また、同社は国内外製薬企業やバイオベンチャー企業に対し、アプローチを強化している。ヤンセンファーマとの契約締結に次ぐ、治験製品製造受託の第2・第3の案件獲得に向け、製薬企業・大学病院を中心に顧客開拓活動を推進している。
3) バリューチェーン事業の推進
同社はフロー型バリューチェーンビジネスとして、再生・細胞医療のコンサルティング、細胞培養加工施設の運営管理、細胞加工技術者の派遣・教育システムの提供といった、特定細胞加工物を取り扱ううえで必要な一連の知見やノウハウを提供している。アカデミア(大学、研究機関)を中心として施設運営管理業務をリピート(継続受託)するとともに、新たに再生・細胞医療分野へ参入を企図しているアカデミアや製薬企業の様々なニーズに合わせたサービスに取り組み、販売強化につなげていく。
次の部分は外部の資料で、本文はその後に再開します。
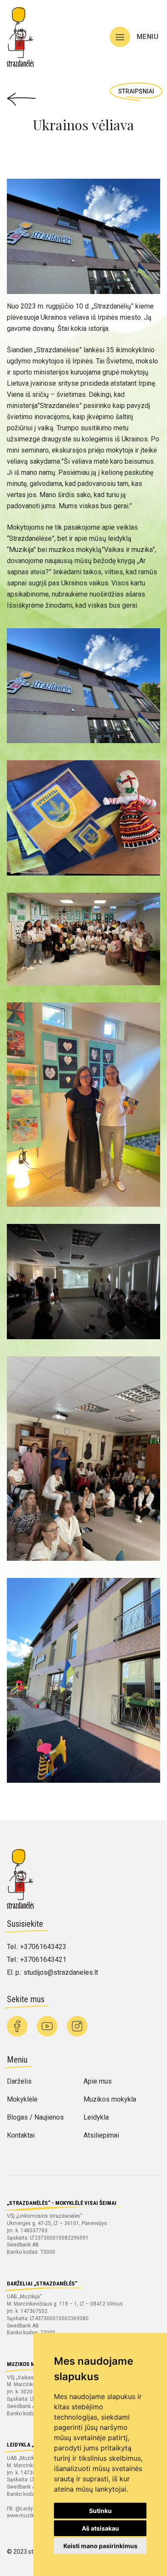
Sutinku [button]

なかでも「施設運営管理」は顧客と2023年度の契約を更新し安定売上を確保しており、「再生医療関連サービス」も、固定顧客からの売上が順調に推移している。
2023年9月期からは、バリューチェーン事業の再生医療関連サービスのリソース(細胞製造プロセスや人材)を細胞加工業の2本柱である特定細胞加工物製造業とCDMO事業にシフトして、効率的資源配分を実施している。
4) 国内外の企業とのアライアンス活動強化
同社は、2019年10月に台湾Medigen Biotechnology Corp.(MBC)とガンマ・デルタT細胞培養加工技術のライセンス契約を締結し、技術移転を完了した。この技術を用いたがん免疫細胞治療は台湾当局の承認後、MBCが提携する医療機関である新光呉火獅紀念醫院(台北市)が台湾当局へ申請し、2023年2月に台湾の規制当局から承認された。また、同年9月には秀傳紀念醫院(彰化市)が、12月には花蓮慈濟(花蓮市)がそれぞれ当局から承認された。彰濱秀傳紀念醫院(鹿港鎮)については、2023年10月に当局から承認され、同年11月から同社の細胞培養加工技術を用いたがん免疫細胞治療が受けられるようになっている。ほかにも台湾国内の各市・県の衛生局への登録を進めている。新規提携医療機関の探索・交渉も含め、着々とビジネスは進展している。がん免疫細胞治療が始まれば治療実績に応じてロイヤリティ収入が同社に得られる見込みである。また、世界各国の医療法制度に応じて現地の医療機関に再生・細胞医療が健全に提供されるよう、同社が培った技術と経験を積極的にライセンス供与していく。日本での治療を待ち望んでいる多数の患者もおり、同社は日本で円滑に受診・治療できる仕組みを構築していくとしている。